Watching the movie made me understand who Mister Rogers was as a person on and off the camera. He was still himself.
Mister Rogers showed empathy and compassion around others. His motive was to service others, especially children, through his kindness.
I like this lady. She lives an hour away from me. We matched on Facebook Dating. And we have went on three dates. She's a full time student. And she works full time too. We continue to contact each other.
My feelings are talking now.
She won't be able to have any free time to see me for this year. Respect the lady.
My younger-self would blame her. I would assume she doesn't like me. And she's not into me. Then I would second-guess on her. Like it would be her way of saying no to me. I would think something is wrong with her or me.
My knees haven't given up on me yet.
I play pickup basketball for fun.
I still have the speed and quickness. I might have lost one step. Because I'm not getting any younger.

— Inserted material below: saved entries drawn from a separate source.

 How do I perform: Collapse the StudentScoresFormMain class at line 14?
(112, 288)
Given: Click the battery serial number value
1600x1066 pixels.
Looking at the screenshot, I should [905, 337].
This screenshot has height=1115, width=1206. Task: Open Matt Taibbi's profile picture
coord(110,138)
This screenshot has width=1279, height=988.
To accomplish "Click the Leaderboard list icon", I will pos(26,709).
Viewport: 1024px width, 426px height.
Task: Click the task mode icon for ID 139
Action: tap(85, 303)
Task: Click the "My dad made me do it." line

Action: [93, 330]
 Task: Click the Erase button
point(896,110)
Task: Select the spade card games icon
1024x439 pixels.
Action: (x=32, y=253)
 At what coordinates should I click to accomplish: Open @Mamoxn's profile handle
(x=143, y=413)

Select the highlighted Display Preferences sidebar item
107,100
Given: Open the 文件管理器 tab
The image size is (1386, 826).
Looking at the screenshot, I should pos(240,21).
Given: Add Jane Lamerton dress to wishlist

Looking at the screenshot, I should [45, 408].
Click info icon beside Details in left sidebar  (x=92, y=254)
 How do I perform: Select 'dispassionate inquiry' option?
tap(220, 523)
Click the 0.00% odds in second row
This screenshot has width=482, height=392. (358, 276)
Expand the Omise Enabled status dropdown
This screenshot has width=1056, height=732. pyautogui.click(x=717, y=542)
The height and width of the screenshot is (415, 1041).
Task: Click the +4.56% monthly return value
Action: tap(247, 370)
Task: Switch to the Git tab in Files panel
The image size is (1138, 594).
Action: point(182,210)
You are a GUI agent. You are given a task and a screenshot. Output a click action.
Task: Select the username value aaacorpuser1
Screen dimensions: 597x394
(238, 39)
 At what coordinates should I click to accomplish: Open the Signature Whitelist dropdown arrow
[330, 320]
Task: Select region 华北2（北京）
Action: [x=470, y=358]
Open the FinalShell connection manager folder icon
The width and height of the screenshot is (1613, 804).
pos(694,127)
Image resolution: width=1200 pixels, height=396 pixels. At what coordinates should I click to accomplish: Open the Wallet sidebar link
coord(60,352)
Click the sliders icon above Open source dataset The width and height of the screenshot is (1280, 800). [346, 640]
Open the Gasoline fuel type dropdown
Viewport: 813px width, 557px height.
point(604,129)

I always like going to my left. It's my strong side. Because I'm a lefty in basketball. (I play tennis with my right hand.)
My younger-self only relied on my drives and passes. These were my strengths.
I never bothered to take a jump shot, even if I were open. Because I wasn't confident. I believed my teammates would hate me. I wanted to impress my teammates with my strengths. I only took jump shots whenever I warmed up.